Tayyara also to serve second term
Moffat County Commissioner Saed Tayyara received the most votes of any Commission candidate in the 2008 general election, though he ran unopposed for the District 2 seat.
Tayyara received 4,545 votes in Craig, including early and mail-in votes, but not including votes from Maybell or Dinosaur.
Tayyara has said he is proud of the accomplishments he and the other commission members have made, including balancing the budget and building fund reserves. He plans to continue the same fiscally conservative practices in the next four years, he said.
Republican incumbent Tom Gray won his re-election bid to the Moffat County Commission by a close to 3 to 1 majority against Democratic challenger Lois Wymore.
Gray said he plans to continue the same policies and beliefs he brought to the office after the 2004 election. Among those, he will advocate for fiscal restraint and a small, unobtrusive government.

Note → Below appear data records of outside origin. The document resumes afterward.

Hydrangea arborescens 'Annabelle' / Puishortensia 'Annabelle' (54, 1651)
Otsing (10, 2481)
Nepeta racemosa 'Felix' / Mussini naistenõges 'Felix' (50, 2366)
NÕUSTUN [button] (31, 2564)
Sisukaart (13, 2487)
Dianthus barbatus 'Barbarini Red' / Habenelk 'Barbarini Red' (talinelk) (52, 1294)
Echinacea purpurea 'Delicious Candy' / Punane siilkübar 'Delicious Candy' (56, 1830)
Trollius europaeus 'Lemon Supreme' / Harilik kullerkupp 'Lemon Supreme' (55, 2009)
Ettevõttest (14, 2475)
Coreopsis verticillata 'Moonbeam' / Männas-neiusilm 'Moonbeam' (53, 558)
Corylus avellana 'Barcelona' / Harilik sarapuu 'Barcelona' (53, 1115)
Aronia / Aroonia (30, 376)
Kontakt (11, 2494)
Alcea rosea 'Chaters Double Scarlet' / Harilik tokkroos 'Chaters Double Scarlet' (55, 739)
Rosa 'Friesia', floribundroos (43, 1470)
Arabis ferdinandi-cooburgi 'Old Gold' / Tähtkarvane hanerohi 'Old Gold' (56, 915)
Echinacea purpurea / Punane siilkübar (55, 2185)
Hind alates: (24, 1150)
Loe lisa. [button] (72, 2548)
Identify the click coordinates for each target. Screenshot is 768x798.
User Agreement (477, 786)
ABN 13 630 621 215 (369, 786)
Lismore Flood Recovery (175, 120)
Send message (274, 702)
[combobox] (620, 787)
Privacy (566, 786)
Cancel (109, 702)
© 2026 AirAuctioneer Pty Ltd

However, Gray said he believes the county will face new issues in the future that will have to be addressed if and when they happen.
"My instinct is that the new (presidential) administration will be less friendly to fossil fuels, and with (Democratic Rep. Mark) Udall as our senator alongside (Democratic Sen. John) Salazar, I think we will see some changes," Gray said.
He added that fossil fuels are "very important" to Moffat County.
The two Commission candidates had largely the same views on most issues, such as county budget priorities and energy development, with a few exceptions.
Wymore said the biggest fault she found with the current county administration is that it does not give the Craig/Moffat Economic Development Partnership enough support. The current Commission declined to fund the EDP in 2008, citing low public approval and a lack of concrete results.
The commission has not finalized its 2009 budget or whether it will contribute to EDP.
The country's financial crisis requires more emphasis on economic development, Wymore said, even though the local economy seems comparatively strong.
"We have to be thinking outside of the box," she said. "We're going to have to work really hard to remain stable."
Wymore also advocated that the county do everything it can to support senior citizens and residents at Sunset Meadows I and II, both retirement communities operated by the county.
Both candidates said the most important goal for the county going forward will be to maintain services, such as road maintenance and law enforcement.
With regard to the county budget, Gray said he planned to maintain the same principles he has brought to the county during the past four years: Maintain 30 percent reserves and operate the county as a "management company," only spending the resources the voters have approved.
At least one resident said she planned to vote for Wymore because she favored a change in the conservative-dominated commission.
"I have wanted a change in the county commissioners' 'good ol' boy' group for a long time," said Jan Rogers shortly after the Debate 2008 event Oct. 16. "Lois is a breath of fresh air."
Another voter at the polls Tuesday night had a different perspective.
"I personally thought (Gray) was doing a fine job, so he still has my vote," said Michelle Henderson, 34, a counselor at Hayden High School.
However, not everything is right with the community, she added.
"I think our youth, our teens, need more positive things to do," Henderson said, which is why she supports the campaign to fund and build a local recreation center.
Could a candidate who pushed youth concerns have gotten her vote?
"Possibly," Henderson said. "It's kind of hard to say now."